Mr. Kröger, do you encounter a lot of talent in your everyday professional life?
I oversee the career path of industrial managers, which is extremely versatile. It involves human resources, sales, and production. There are many different aptitudes and talents that the managers have to have.
Would you say that Siemensstadt in particular is a place that attracts talent?
I think Siemensstadt is definitely a district for talent, at least based on my own experience. Our neighbors include 87-year-old Dr. Hahndorf, who’s a doctor of physics. He holds multiple patents in the field of surface coatings. I have many colleagues who are patent holders, are involved in development and research, and are very innovative. I experience this in my personal life. It’s so terrific: Just look at the talent that the schools have produced. For example, there’s Adel Tawil, who attended our elementary school. He sometimes sings about our district in his songs, or at least refers to it. The same is true with sports: My daughter went to school with the German squash champion. That’s just a small sample, but you see what I mean.
Parts of Siemensstadt are now being expanded to create Siemensstadt2. Will this affect future talent?
I think this expansion of the Siemens campus idea is great, because we’re also expanding our own horizons. We educators benefit from the academic components. I think that’s wonderful. And we can also expand the horizons of our trainees and students. It’s then very easy to think outside the box. And the university also benefits, because it finally has access to a practical case. There won’t be any barriers to people simply walking into production facilities and “gathering up cases,” so to speak. I think it’s fantastic.
What do you think has to happen in order to promote the development of talent here?
Well, based on my many years of professional experience, the icing on the cake would be if we were able to open up our training centers as “houses of education,” where all the partners who are on the premises, or will be in the future, participate. Each participant can make a contribution, whether they’re a university, a company, Siemens itself, or a research institute. And it also takes place on many levels: It’s not just about educating students and trainees, it’s also about continuing education. I’d love it if we could learn from one another in this manner.
So that the talent here in Siemensstadt could become even more consolidated?
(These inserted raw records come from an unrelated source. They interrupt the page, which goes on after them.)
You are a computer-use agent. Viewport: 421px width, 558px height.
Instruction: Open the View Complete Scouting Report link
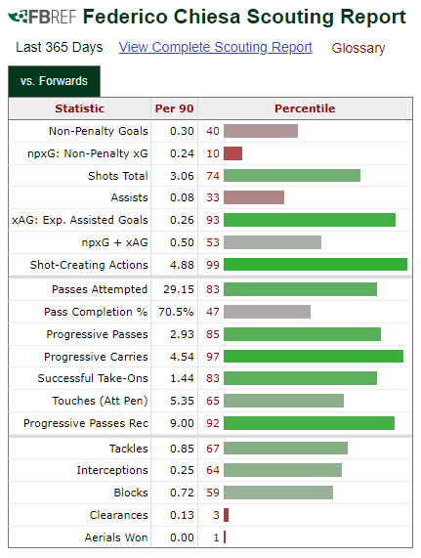216,47
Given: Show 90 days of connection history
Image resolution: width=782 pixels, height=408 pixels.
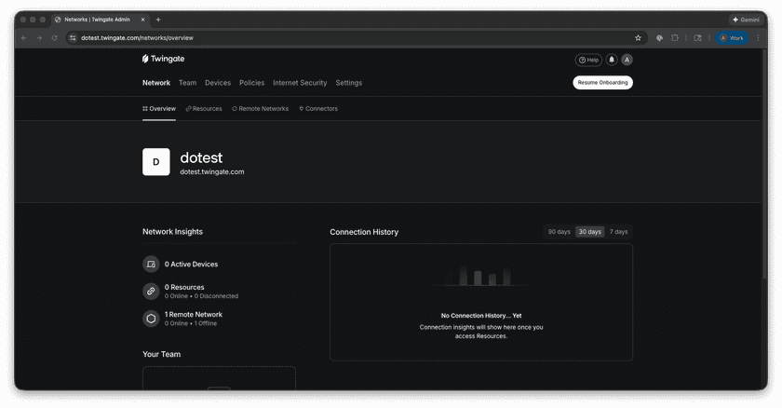Looking at the screenshot, I should (559, 232).
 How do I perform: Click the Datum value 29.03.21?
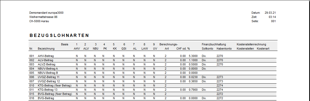(x=270, y=13)
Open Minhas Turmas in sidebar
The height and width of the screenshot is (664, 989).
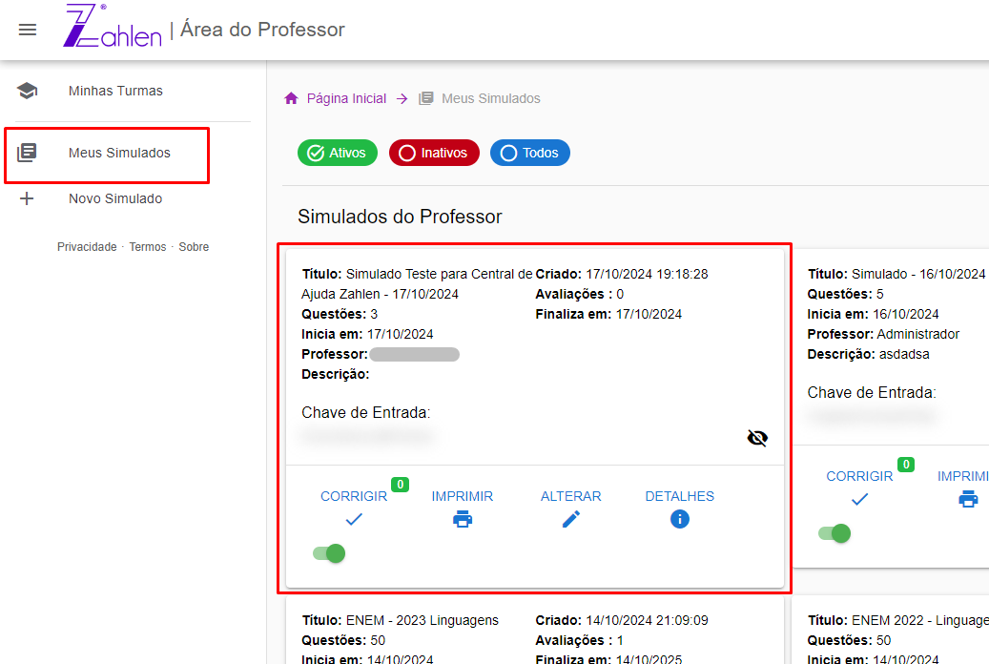115,92
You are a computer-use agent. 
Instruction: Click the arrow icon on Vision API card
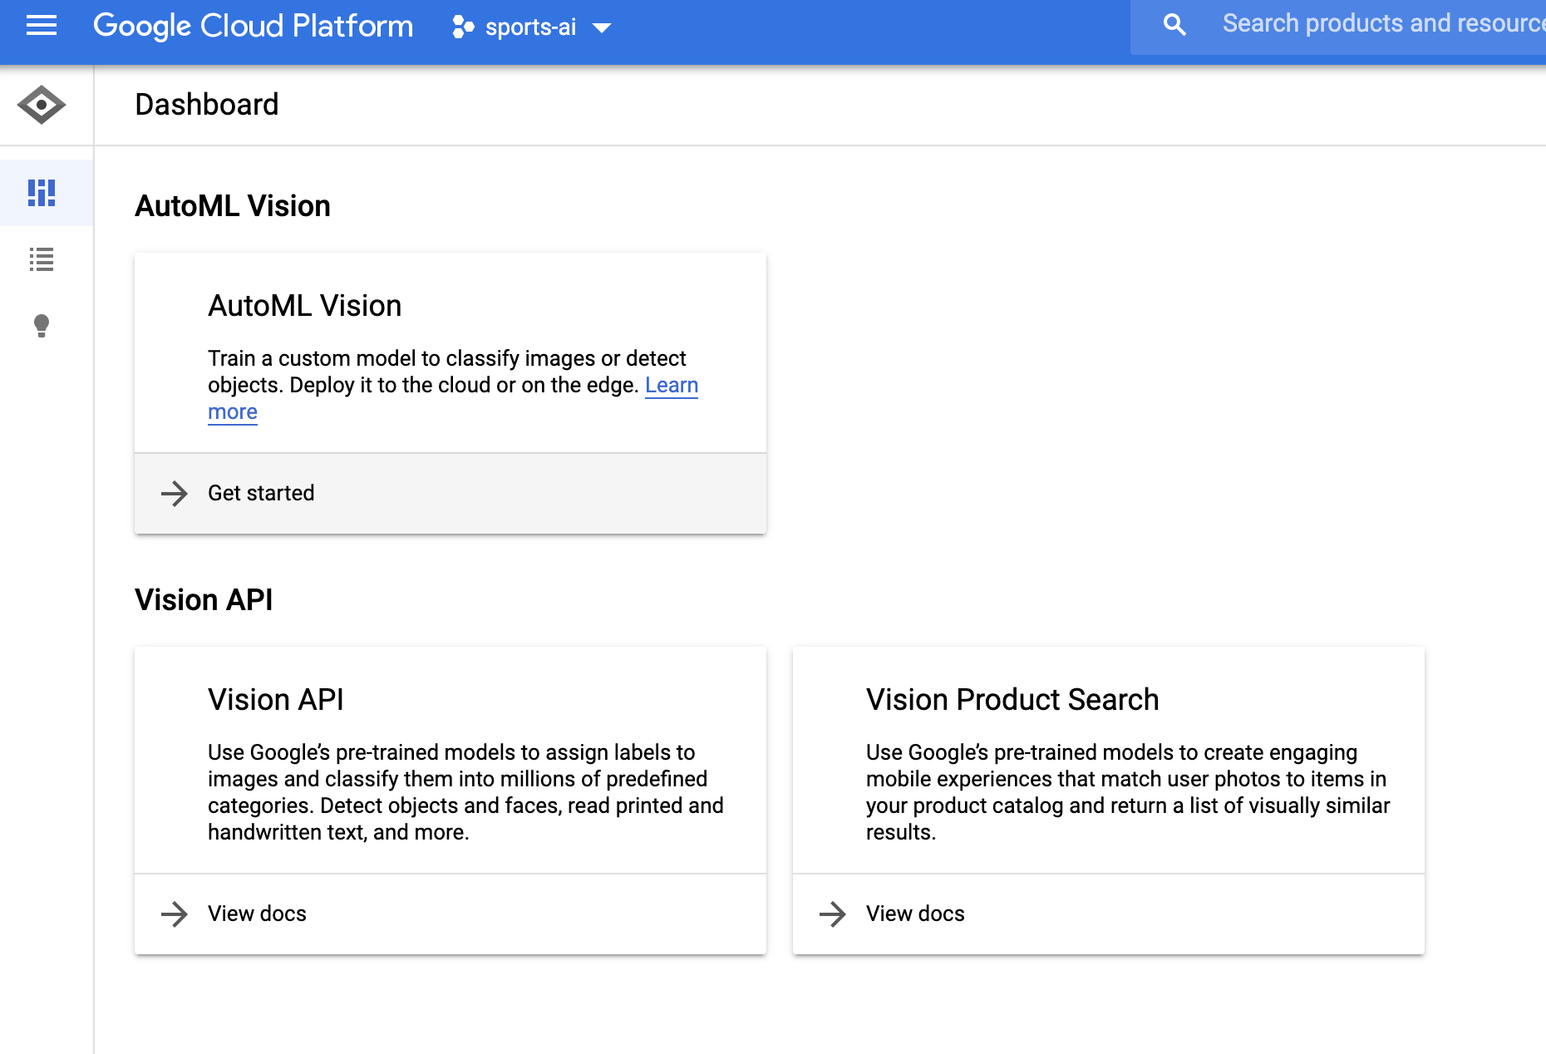coord(175,914)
The centralization of training and education makes sense. Until now, we’ve had a lot of talent working here decentrally, and that’s unfortunate. We know that something’s happening across the way in the start-up incubator, we know something’s happening here with “Siemens Professional Education,” and that something’s happening in the administration building. I think it’s a shame that so much potential is wasted. There’s talent everywhere, and it would be great if we had an educational nucleus tailored to our requirements – meaning a Siemens campus focused on production.
Digitalization is currently being driven by the COVID pandemic, and Siemensstadt is going to become a digitalized district. Will that affect future training and education?
I’m firmly convinced that this period – at least here at Siemens – will affect the future of education in two ways. One is the method itself, because the situation opens up new opportunities. Trainees can learn what they want to learn, when and where they want to learn it. Secondly, we can consider other forms of education. We’re currently creating a program for management assistants in digitalization management. It actually came about when we talked to our customers – the Siemens Business Units – because a lot is happening in terms of digitalizing commercial fields of work. We’ve created a new career path that’s in high demand, and we’re currently working on developing the content. To me, that’s the future.